The level of atmospheric greenhouse gases is measured in parts per million (ppm), or the number of greenhouse gas particles per million particles in the atmosphere. The impact of gases other than carbon dioxide is measured by equating those gases to an equivalent amount of carbon dioxide (CO₂), called carbon dioxide equivalent (CO₂e). The equivalence of gases ranges widely. For example, one molecule of methane equals about 30 molecules of carbon dioxide, whereas other chemicals such as fluorinated gases, used primarily as refrigerants, are thousands of times more potent than carbon dioxide per molecule. Notably, the equivalence value varies based on the timeframe over which the gas is evaluated (methane has a higher equivalence over 20 years than over 100 years, for example) and as the science of climate change advances. The total amount of CO₂e in the atmosphere includes CO₂ as well as all the other gases that contribute to climate change.

There is broad consensus that preventing the worst impacts of climate change requires keeping global warming below two degrees Celsius through the end of the 21^st century. To have at least a 50/50 chance of limiting warming to two degrees, we must limit concentrations of CO2e to 500 ppm by 2100, although some overshoot of this target in previous years is okay. Yet in 2015, CO₂e concentrations measured 485 ppm, and they have been increasing at a rate of two to four parts per million per year. To achieve the 500 ppm target by 2100, immediate on-the-ground action is needed. But what does this mean in terms of emissions?

Climate change and the warming that drives it are a function of the total amount of carbon in the atmosphere. In other words, it is a stock problem, not a flow problem, as discussed in the Introduction. Therefore, it is useful to think of emissions, and necessary emission reductions, in terms of cumulative totals rather than annual amounts. Significant action to reduce emissions will be needed throughout the 21^st century, but for simplicity and given the growing uncertainty in years further out, we focus on the necessary reductions between now and 2050.

Without additional action to reduce greenhouse gas emissions, just over two trillion tons of CO₂e will be emitted between 2016 and 2050. Although climate models vary, they show that in order to meet the 500 ppm target, cumulative total emission reductions of 25% to 55% relative to a business-as-usual scenario are necessary between 2016 and 2050.

# # # # # # #

Set task 1:
Decide whether each statement agrees with the passage on carbon dioxide equivalent. For each, answer yes or no and quote the words of the passage that decide it.
(a) One molecule of methane equals about 30 molecules of carbon dioxide.
(b) In 2015, CO₂e concentrations measured 500 ppm.
(c) Climate change is described as a flow problem rather than a stock problem.
The text and the records have no connection to each other.

Dataset extract:
# # # # # # #

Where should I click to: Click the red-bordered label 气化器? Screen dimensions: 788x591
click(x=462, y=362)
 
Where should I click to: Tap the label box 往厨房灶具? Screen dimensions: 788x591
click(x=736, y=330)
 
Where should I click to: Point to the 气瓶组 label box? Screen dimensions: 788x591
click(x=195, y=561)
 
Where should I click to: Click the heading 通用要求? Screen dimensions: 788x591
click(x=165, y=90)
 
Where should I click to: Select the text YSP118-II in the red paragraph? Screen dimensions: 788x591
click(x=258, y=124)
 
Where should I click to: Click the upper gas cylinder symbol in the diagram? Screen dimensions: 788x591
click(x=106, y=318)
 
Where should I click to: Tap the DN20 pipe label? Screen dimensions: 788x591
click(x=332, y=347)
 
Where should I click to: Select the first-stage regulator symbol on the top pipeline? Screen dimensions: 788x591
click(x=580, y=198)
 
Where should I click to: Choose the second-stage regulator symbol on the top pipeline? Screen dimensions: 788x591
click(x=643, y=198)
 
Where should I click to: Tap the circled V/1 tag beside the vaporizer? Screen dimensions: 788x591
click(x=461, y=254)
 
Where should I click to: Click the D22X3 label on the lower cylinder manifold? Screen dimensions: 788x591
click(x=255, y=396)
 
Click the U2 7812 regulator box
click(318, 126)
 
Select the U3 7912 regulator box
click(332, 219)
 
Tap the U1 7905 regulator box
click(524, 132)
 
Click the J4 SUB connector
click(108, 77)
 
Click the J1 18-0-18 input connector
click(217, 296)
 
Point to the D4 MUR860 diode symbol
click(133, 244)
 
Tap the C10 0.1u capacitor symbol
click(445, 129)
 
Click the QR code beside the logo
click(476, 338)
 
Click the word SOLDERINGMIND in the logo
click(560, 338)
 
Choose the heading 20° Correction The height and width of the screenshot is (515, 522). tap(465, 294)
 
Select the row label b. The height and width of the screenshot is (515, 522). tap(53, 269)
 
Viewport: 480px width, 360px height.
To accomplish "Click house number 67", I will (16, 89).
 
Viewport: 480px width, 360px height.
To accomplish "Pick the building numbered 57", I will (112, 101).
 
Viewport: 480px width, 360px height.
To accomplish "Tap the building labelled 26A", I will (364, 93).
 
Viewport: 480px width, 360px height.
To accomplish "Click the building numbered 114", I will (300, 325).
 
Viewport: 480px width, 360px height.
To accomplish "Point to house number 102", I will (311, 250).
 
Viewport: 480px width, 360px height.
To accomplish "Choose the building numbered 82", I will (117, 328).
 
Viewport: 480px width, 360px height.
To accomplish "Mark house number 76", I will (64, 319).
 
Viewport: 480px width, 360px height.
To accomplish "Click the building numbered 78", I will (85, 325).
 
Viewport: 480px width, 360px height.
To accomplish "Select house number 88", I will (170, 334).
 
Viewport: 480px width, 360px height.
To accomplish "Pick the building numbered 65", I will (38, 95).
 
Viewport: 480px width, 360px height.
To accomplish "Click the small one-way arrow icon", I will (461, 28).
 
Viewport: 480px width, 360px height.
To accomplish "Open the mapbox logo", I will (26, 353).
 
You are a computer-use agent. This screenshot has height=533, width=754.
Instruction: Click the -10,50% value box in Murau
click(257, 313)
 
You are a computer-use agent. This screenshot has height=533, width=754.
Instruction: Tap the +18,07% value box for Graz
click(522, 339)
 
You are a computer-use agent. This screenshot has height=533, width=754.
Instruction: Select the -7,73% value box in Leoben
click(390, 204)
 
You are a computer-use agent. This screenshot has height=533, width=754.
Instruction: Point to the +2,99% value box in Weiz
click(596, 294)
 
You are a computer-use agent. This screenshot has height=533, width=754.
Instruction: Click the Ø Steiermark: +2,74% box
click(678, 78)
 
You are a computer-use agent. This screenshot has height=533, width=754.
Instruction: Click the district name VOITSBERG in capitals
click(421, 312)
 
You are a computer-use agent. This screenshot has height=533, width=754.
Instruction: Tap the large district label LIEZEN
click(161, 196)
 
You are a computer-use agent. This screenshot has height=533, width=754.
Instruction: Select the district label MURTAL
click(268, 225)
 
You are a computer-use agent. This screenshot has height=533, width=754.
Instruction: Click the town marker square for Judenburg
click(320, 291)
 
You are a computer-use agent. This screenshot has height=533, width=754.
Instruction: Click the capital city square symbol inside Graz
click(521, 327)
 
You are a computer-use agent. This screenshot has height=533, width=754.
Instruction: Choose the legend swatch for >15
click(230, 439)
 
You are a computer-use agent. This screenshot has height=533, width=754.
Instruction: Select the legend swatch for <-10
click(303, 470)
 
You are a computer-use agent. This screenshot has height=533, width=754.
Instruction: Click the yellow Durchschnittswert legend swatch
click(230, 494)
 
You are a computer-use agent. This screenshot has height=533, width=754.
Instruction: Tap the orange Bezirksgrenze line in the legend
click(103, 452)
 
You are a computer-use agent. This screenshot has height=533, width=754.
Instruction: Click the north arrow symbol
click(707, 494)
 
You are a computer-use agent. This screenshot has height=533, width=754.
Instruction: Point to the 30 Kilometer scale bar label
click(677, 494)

# # # # # # #

Set task 2:
In the records, swap "symbol" for "icon" in the lines between the line holding "Tap the U1 7905 regulator box" and the line holding "click(476, 338)", inclusive, and leave everything else unchanged. Give only those lines.

Written response 1:
(a) Yes: "one molecule of methane equals about 30 molecules of carbon dioxide"
(b) No: "Yet in 2015, CO₂e concentrations measured 485 ppm"
(c) No: "it is a stock problem, not a flow problem"

Written response 2:
Tap the U1 7905 regulator box
click(524, 132)
 
Click the J4 SUB connector
click(108, 77)
 
Click the J1 18-0-18 input connector
click(217, 296)
 
Point to the D4 MUR860 diode icon
click(133, 244)
 
Tap the C10 0.1u capacitor icon
click(445, 129)
 
Click the QR code beside the logo
click(476, 338)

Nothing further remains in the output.